Extracellular Vesicles Derived From Mesenchymal Stem Cells (MSC) in Regenerative Medicine: Applications in Skin Wound Healing

The cells secrete extracellular vesicles (EV) that may have an endosomal origin, or from evaginations of the plasma membrane. The former are usually called exosomes, with sizes ranging from 50 to 100 nm. These EV contain a lipid bilayer associated to membrane proteins. Molecules such as nucleic acids (DNA, mRNA, miRNA, lncRNA, etc.) and proteins may be stored inside. The EV composition depends on the producer cell type and its physiological conditions. Through them, the cells modify their microenvironment and the behavior of neighboring cells. That is accomplished by transferring factors that modulate different metabolic and signaling pathways. Due to their properties, EV can be applied as a diagnostic and therapeutic tool in medicine. The mesenchymal stromal cells (MSC) have immunomodulatory properties and a high regenerative capacity. These features are linked to their paracrine activity and EV secretion. Therefore, research on exosomes produced by MSC has been intensified for use in cell-free regenerative medicine. In this area, the use of EV for the treatment of chronic skin ulcers (CSU) has been proposed. Such sores occur when normal healing does not resolve properly. That is usually due to excessive prolongation of the inflammatory phase. These ulcers are associated with aging and diseases, such as diabetes, so their prevalence is increasing with the one of such latter disease, mainly in developed countries.
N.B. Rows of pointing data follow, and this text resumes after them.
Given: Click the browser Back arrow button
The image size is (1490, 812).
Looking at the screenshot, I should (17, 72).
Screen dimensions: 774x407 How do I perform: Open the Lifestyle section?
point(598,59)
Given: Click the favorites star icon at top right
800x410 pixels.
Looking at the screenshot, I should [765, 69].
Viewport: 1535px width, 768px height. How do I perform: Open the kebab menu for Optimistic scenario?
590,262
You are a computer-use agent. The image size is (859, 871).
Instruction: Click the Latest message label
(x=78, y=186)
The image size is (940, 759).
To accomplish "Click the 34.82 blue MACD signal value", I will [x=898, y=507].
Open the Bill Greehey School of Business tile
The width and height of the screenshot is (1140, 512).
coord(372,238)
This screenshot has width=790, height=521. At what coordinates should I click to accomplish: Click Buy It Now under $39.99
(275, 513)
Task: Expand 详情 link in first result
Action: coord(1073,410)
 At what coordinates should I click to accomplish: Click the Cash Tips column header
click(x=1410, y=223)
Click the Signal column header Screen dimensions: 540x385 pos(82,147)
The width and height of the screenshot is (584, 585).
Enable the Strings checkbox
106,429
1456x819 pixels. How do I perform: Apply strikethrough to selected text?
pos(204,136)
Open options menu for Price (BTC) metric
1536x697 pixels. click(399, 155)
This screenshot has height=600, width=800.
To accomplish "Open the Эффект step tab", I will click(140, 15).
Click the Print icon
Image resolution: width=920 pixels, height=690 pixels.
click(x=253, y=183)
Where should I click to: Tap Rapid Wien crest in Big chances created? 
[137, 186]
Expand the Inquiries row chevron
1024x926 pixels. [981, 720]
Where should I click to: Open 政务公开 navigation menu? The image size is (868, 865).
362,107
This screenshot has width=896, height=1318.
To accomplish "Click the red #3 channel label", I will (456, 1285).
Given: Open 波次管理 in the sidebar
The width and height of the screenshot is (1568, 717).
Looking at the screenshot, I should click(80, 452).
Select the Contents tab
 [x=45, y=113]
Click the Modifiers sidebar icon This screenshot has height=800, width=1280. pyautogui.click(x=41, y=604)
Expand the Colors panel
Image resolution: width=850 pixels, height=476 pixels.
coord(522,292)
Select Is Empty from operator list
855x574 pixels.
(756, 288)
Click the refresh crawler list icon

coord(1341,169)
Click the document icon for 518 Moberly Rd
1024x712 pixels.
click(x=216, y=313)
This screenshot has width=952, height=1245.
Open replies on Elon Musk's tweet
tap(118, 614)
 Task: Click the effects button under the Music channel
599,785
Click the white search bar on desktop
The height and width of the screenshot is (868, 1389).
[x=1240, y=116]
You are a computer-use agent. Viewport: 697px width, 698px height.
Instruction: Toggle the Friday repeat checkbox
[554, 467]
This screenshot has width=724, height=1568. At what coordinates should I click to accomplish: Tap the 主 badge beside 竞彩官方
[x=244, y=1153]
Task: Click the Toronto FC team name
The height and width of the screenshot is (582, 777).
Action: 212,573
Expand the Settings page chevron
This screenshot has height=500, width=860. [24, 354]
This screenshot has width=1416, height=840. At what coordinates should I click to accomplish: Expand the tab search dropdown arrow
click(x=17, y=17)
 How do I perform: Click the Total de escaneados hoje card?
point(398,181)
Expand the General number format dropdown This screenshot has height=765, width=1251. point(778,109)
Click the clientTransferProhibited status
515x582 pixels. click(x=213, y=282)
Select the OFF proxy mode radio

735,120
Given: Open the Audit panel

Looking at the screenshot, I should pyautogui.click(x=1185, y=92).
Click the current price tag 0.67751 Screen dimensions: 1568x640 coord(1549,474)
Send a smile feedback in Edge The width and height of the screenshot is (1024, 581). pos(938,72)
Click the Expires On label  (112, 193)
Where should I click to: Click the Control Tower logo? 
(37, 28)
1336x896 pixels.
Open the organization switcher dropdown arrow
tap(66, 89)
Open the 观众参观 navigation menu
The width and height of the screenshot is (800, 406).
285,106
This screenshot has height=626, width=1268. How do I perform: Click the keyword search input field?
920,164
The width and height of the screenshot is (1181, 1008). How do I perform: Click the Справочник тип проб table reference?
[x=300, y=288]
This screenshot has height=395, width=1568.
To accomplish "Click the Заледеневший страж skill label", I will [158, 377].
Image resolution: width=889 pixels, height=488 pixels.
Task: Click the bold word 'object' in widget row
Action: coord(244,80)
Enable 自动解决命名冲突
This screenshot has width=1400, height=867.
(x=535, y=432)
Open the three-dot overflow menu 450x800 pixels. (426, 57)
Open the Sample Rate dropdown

This has very important socio-economic repercussions. In this review, we show that the application of MSC-derived EV for the treatment of CSU has positive effects, including accelerating healing and decreasing scar formation. This is because the EV have immunosuppressive and immunomodulatory properties. Likewise, they have the ability to activate the angiogenesis, proliferation, migration, and differentiation of the main cell types involved in skin regeneration. They include endothelial cells, fibroblasts, and keratinocytes. Most of the studies carried out so far are preclinical. Therefore, there is a need to advance more in the knowledge about the conditions of production, isolation, and action mechanisms of EV. Interestingly, their potential application in the treatment of CSU opens the door for the design of new highly effective therapeutic strategies.